The rapper’s reference to the house he purchased for his mother is one of several moments in which Staples negotiates his concern for the community that raised him. Staples has spoken at length about his frustrations with the media’s tendency to dismiss his music by discussing it solely through the lens of his past gang involvement. Outspoken on Twitter and in interviews, he has attracted ire in recent years for his strident commentary on American social issues—most notably, the trenchant effects of racism. The gap-toothed young’un is cheeky and irreverent, his opining often taking a satirical bent: He’s made comments like “The national anthem don’t even slap,” a reference to the absurdity of the backlash against professional football players who decided to kneel while the song was played.

Like the GoFundMe the rapper established earlier this year to mock those who suggested he ought to keep his mouth shut, his indictment of the national anthem’s musical worth rankled. But Staples has never been one to separate the thematic core of his music from the manner in which it is delivered. His critique of the national anthem struck a chord partly because it called the song’s long-assumed relevance into question. It shifted the parameters of the anthem-protest conversations to include an evaluation of artistry.
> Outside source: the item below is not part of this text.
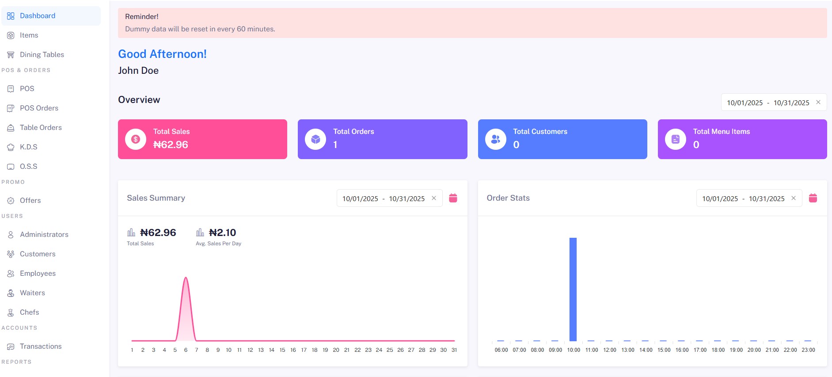Open the Sales Summary date range picker
The image size is (832, 377).
[383, 198]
Staples takes this same whimsical approach to issues of tremendous gravity throughout FM!. Like his longtime collaborator Earl Sweatshirt, whose interlude on the album is a bright and buzzy teaser of long-awaited new music, Staples resists boundaries in form. He can rap about death in stratospheric pitches; he can contort his voice around heavy electronic production or let it float above tinkling synths. The Oakland rapper Kamaiyah joins Staples on “No Bleedin,” a boastful track rooted in melancholy. “Head on a swivel, no bleedin’ me,” they repeat in its chorus. “Ain’t with that talkin’ bullshit, I want that action,” Kamaiyah insists. It’s at once a dismissal and a threat. Her voice is agile and self-assured, its huskiness adding a pleasant gravity. In typical Staples fashion, “No Bleedin” is nihilistic but pulsing. It begs to be played on long, traffic-heavy drives up the I-5. It’s secure in its own aggression.
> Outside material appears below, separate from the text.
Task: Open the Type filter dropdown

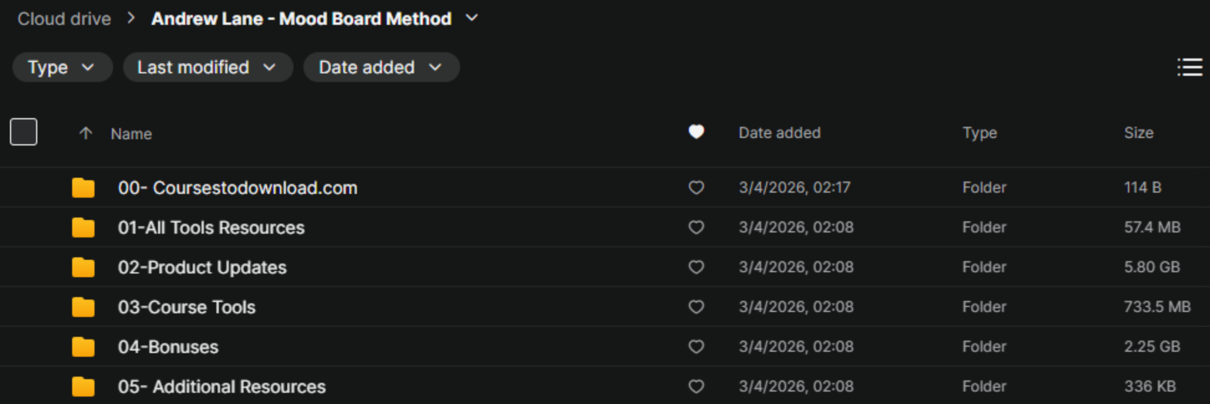Action: click(62, 67)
On FM!’s final track, the mournful “Tweakin,’” Staples and Kehlani reflect on the expanding reach of death around them. The song is reminiscent of fellow California legend Kendrick Lamar’s “Swimming Pools (Drank),” an addiction chronicle from his narrative-driven 2012 album Good Kid, M.A.A.D City. Both songs are hypnotic, their production leaving listeners rapt. The percussive through line on “Tweakin’” is consistent, its sunniness disarming but not discordant. Staples dips his voice low, into a rare register that sounds almost like a growl. “Tryna get rich, get everybody fed,” he raps. “But everybody dead.” Kehlani’s voice curls gently around his, their vocal dance a kind of home-going. “Tweakin’” is as much an elegy as it is a placid summertime bop.
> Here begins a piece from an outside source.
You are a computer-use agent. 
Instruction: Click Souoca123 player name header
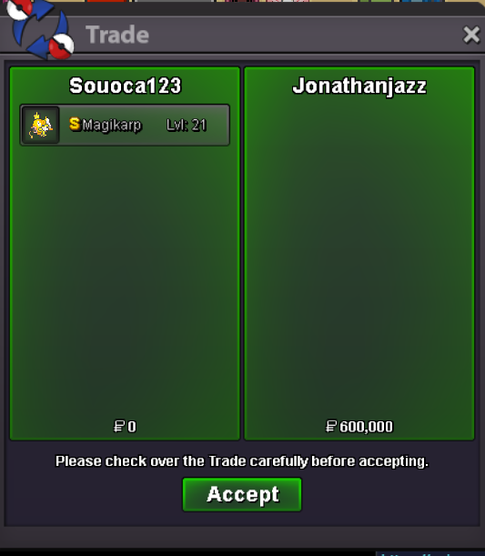click(126, 86)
FM! wrestles with this duality without ever sounding belabored. Staples is confident, winking even. The record is infectious and celebratory even as it considers the specter of trauma that haunts black life. Those who suggest the rapper is more pundit than musician fail to grasp the extent to which black music—and especially rap—has always grappled with these kinds of existential threats. Here, too, Staples is drawing from a long tradition. To love Long Beach is to honor its ghosts.